Aug. 19, 2020 – By Steve Arnold
A racist has been unmasked in Canada’s military, prompting new calls for the Armed Forces to get tough with members who don’t represent the country’s values.
The Canadian Anti-Hate Network (whose Chair is CJR publisher Bernie Farber) and the Canadian Friends of Simon Wiesenthal Center want action after a Royal Canadian Navy reservist in Calgary was revealed to be a member of an online neo-Nazi hate group.
Initial anger grew even hotter after Leading Seaman Boris Mihajlovic was accused of trying to sell military-grade weapons to another hate group. There is no evidence a deal was ever completed and Mihajlovic was later reinstated to the navy after claiming he has been rehabilitated and no longer holds racist views.
In 2019 Kurt Phillips, now a director of the Canadian Anti-Hate Network, was among the first to raise an alarm about the alleged arms deal. Mihajlovic was later identified by alternative media site Unicorn Riot.
“(Mihajlovic) is a person who kind of stood out for me,” Phillips said in an interview. “The big concern here is the Forces and their reaction to this. Our concern now is, what is the Canadian military doing about this?”
Phillips said the Canadian Armed Forces have a long-established pattern of side-stepping such issues by slapping the wrists of members caught making racist statements or being involved in demonstrations.
“It’s in the nature of institutions like this to just want controversy to go away,” he said. “They will circle their wagons and say what they need to.”
That’s what he said happened in 2017 when five Canadian sailors were identified as part of a crowd that disrupted a Native protest in a park named for Lord Edward Cornwallis. A founder of Halifax, the British officer is also the author of a policy of genocide against the area’s Indigenous population.
Four of the sailors faced a period of probation but were returned to active duty. The fifth left the military.
“The military seems to treat these incidents as an exercise in public relations,” he said. “It’s a case of saying the right things but not taking the extra step.”
In the most recent case, leaders of FSWC met recently with Vice-Admiral Art McDonald, commander of the Royal Canadian Navy, who promised a “command-level review” of the investigation into the allegations and the decision to keep Mihajlovic in the Forces.
In its new release following that meeting, FSWC said it asked the admiral to “ensure that (Mihajlovic) faces justice for his participation in neo-Nazi terrorist organization Blood & Honour; for his efforts to foment a ‘race war’ against Jews and others, and for his attempts to offer for sale military-grade weaponry to other white supremacists.”
FSWC said McDonald also told the group that the Navy is committed to combating discrimination, racism and antisemitism within its ranks and to reflecting the values of Canadians by promoting diversity and tolerance.
Mihajlovic’s racist activities were revealed by Unicorn Riot and CBC in December. CBC reported his hate group activities include serving as an administrator of the now-defunct Iron March forum, a neo-Nazi website. He was also involved with Blood & Honour for at least four years and its armed branch, Combat 18, a group the Canadian government identified last summer as a terrorist organization.

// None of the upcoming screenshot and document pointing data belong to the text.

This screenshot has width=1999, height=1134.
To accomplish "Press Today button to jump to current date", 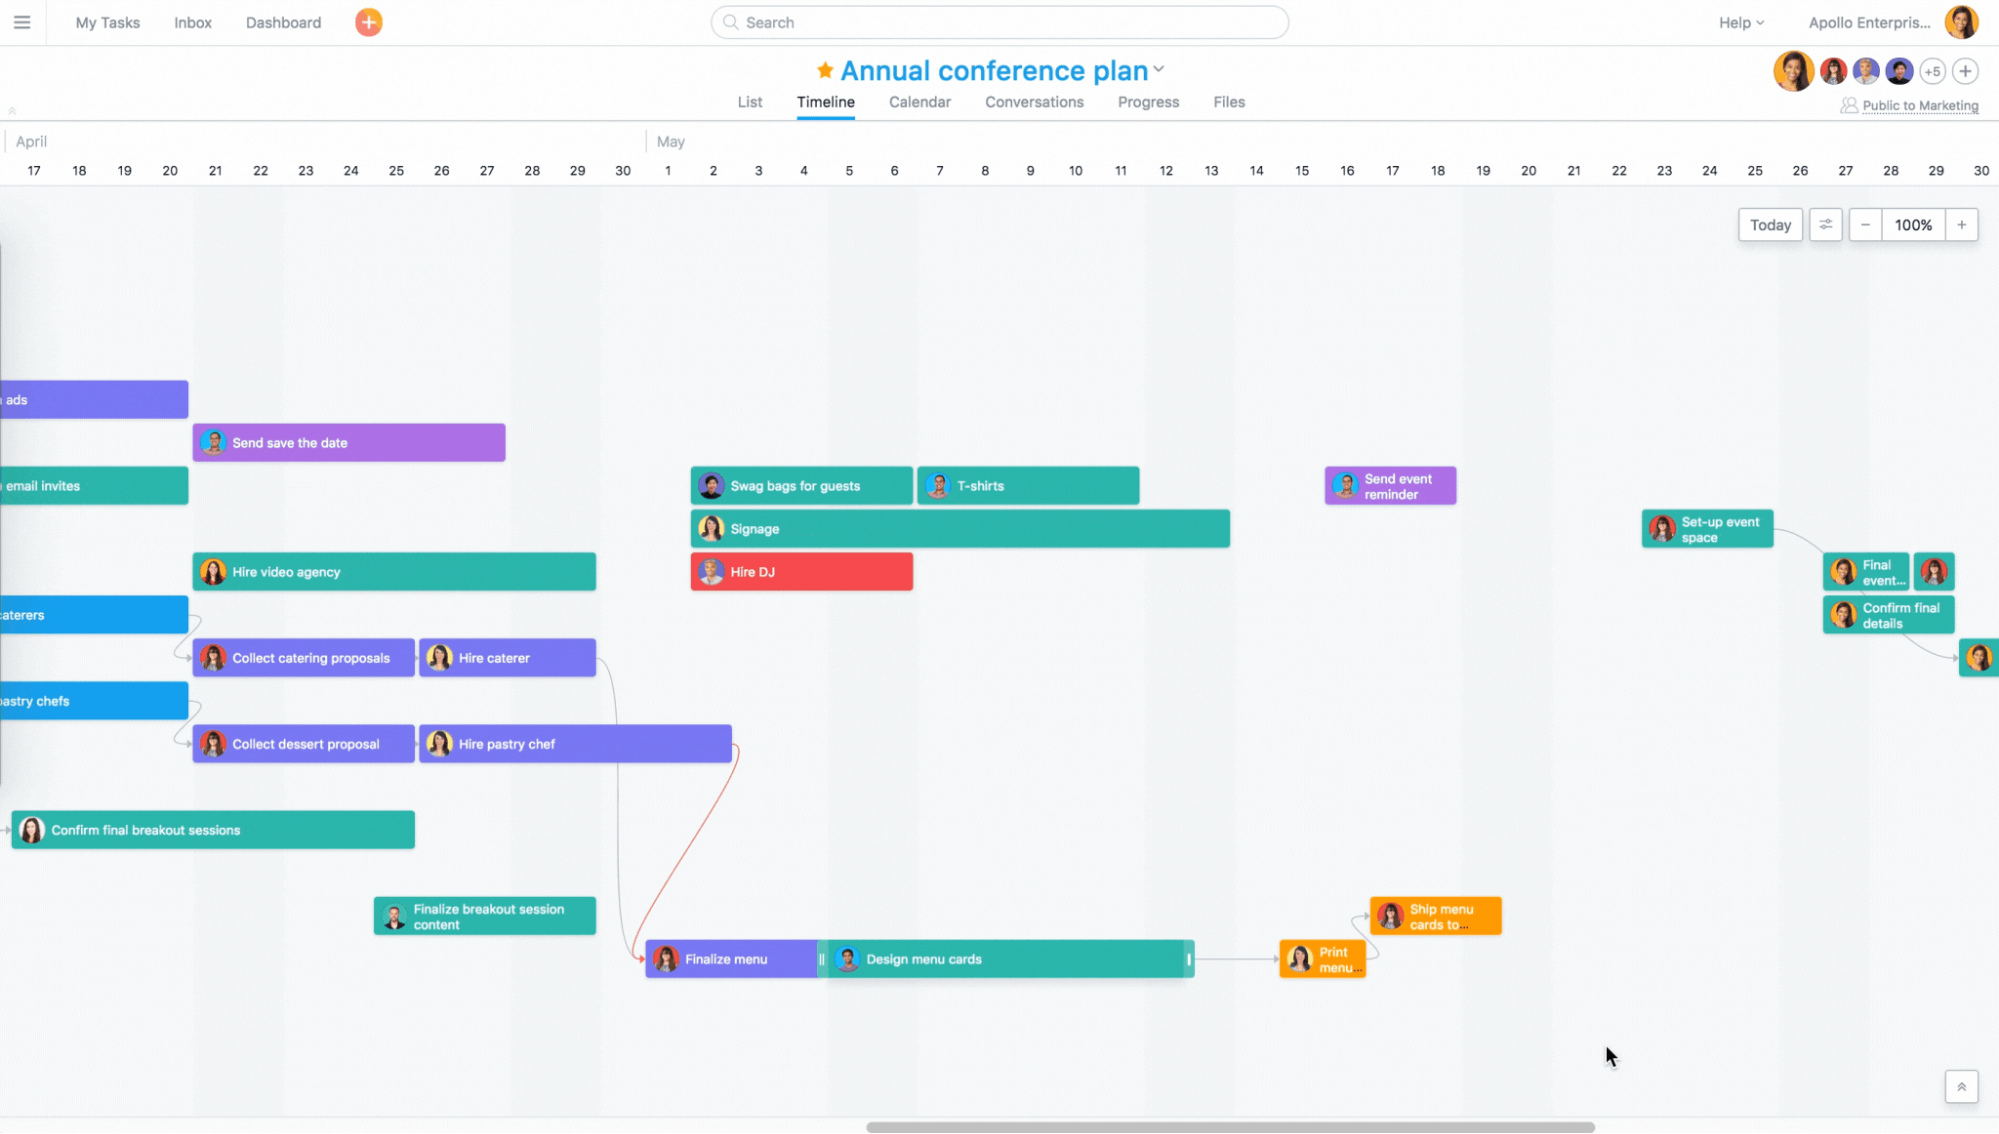I will point(1770,224).
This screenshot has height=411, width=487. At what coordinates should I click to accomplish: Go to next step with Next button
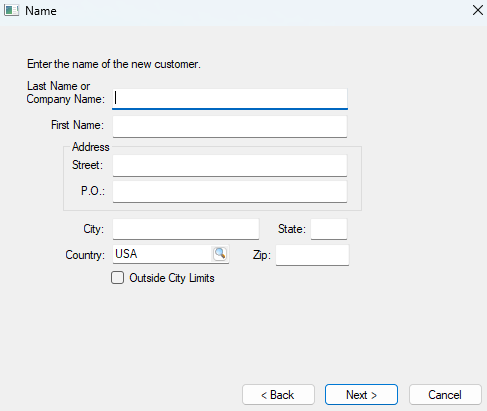point(361,395)
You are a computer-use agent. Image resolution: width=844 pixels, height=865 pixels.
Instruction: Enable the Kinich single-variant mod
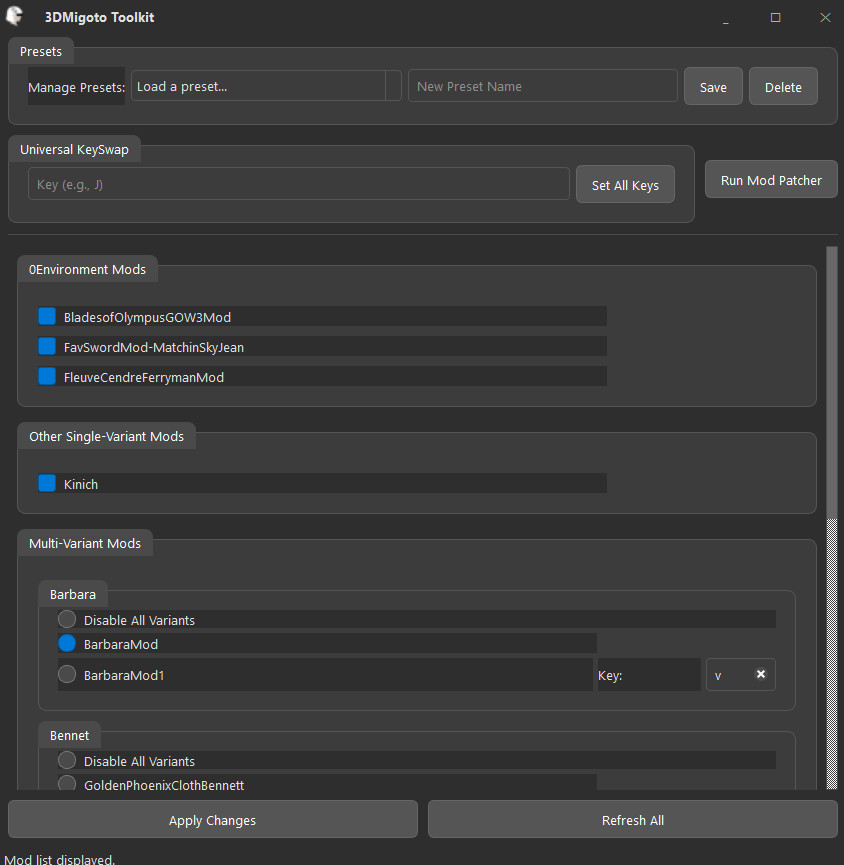click(46, 483)
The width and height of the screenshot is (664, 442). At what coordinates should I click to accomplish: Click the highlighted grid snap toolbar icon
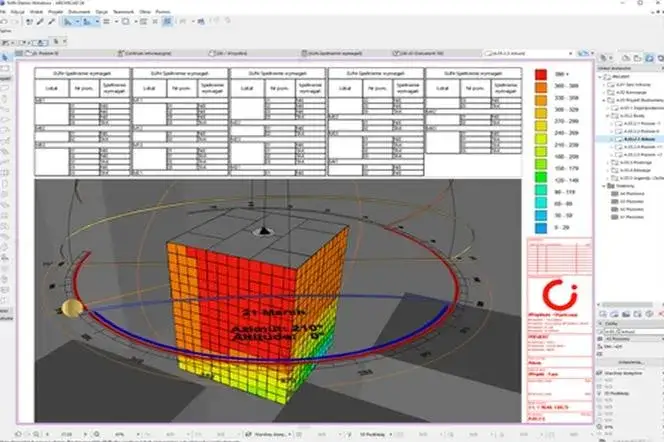167,21
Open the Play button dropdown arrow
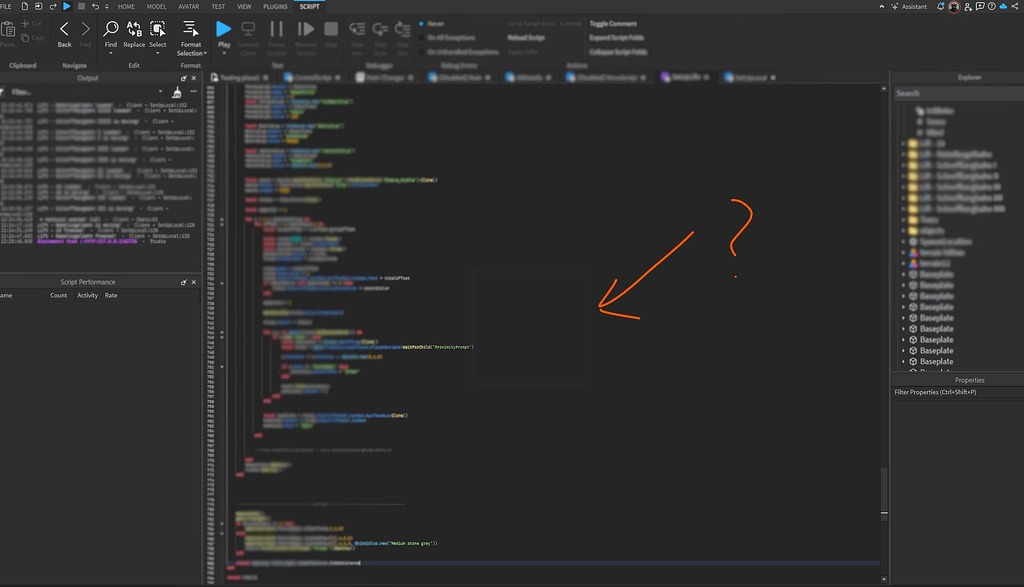 (223, 52)
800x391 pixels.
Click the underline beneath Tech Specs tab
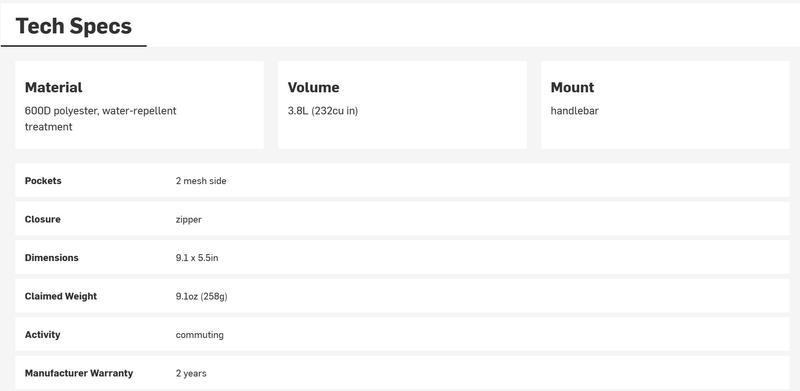click(74, 46)
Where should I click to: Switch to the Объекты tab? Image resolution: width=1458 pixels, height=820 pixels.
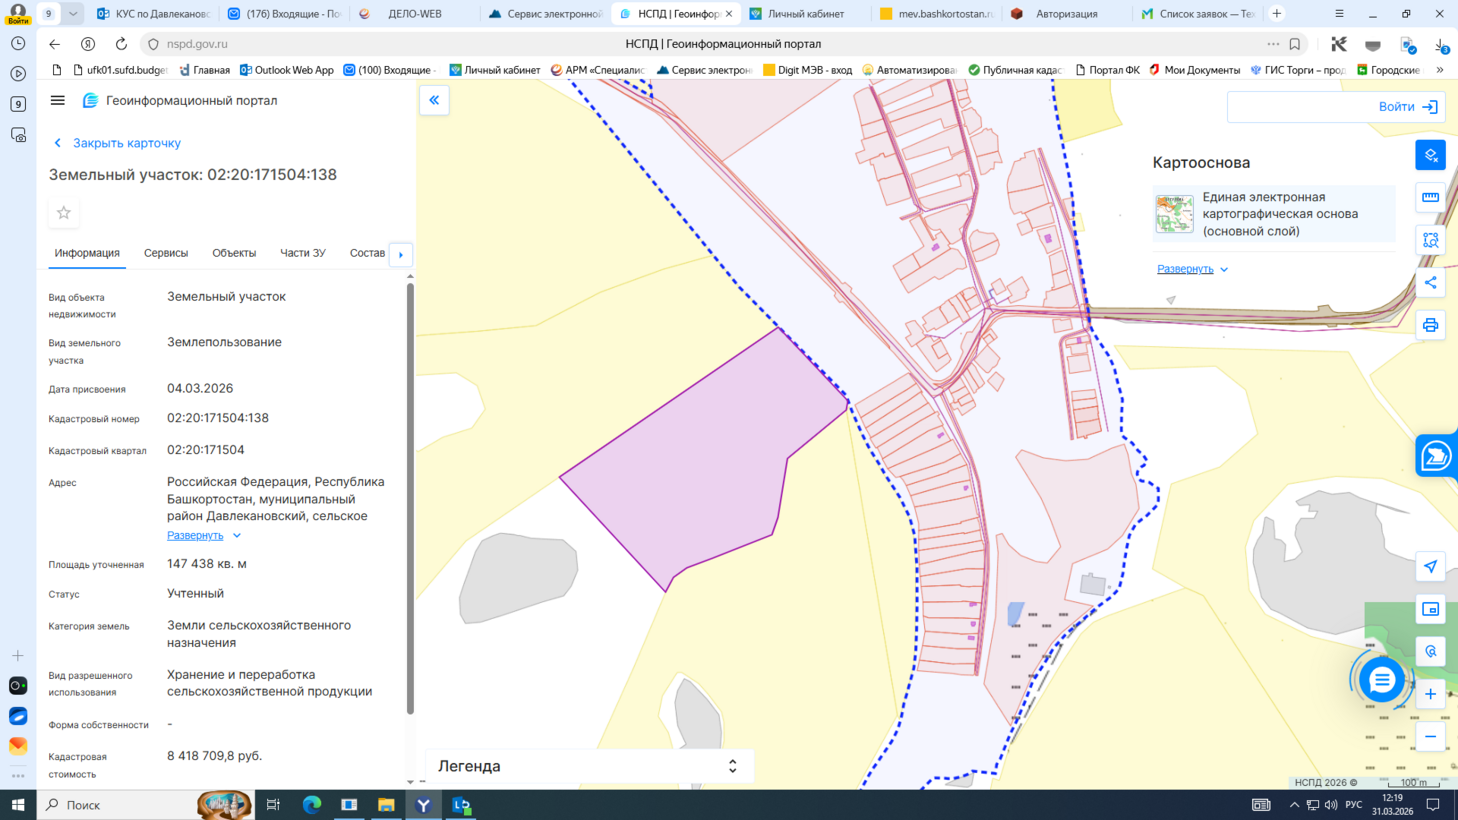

Mihajlovic told the public broadcaster he hasn’t been involved with such groups since Iron March shut down in 2017 and now he realizes he was wrong and rejects racist views.
“I want people to know that I’m a very different person than I was,” he said. “I just want people to know that the people in these groups really need mental help and therapy.”
He said his military experience, as well as a course he took at the University of Calgary in 2017, made him question his radical beliefs.
“During my time in the military, I met people from different races and cultures and realized I was wrong,” he said. “I realized I was hating people without any reason. I believed in a really elitist world view.”
For Phillips, words like that are a good start, but more is needed to show Mihajlovic has truly recanted his former views – actions like a sincere apology to the communities he offended and helping law enforcement identify and deal with other groups and extremists.
The military itself has work to work, including reforming a culture that attracts people with right-wing views. A frequent theme for such people, Phillips added, is to use the military to gain training in weapons and tactics for what they believe is a coming race war.
Mihajlovic mouthed those very words in some of the hate group postings identified as his by CBC.
“They pay you to teach you the methods you need to destroy them,” he once wrote, saying his rationale for serving in the military was to gain combat experience for an eventual “race war.”
Phillips added an important step for Canada would be to restore Section 13 of the federal Human Rights Code. That’s the section that allowed individuals to pursue groups espousing hate speech.
The section was repealed by Stephen Harper’s Conservative government on the grounds it restricted free expression.
Canadian law enforcement also needs to make better use of Criminal Code provisions against hate speech, Phillips said.
Under the current system, provincial attorneys general must sign off on turning an allegation into a hate crime – something too many have been reluctant to do for fear of being accused of constraining free speech.
“We really have to press our elected leaders to make better use of the laws we already have,” Phillips said.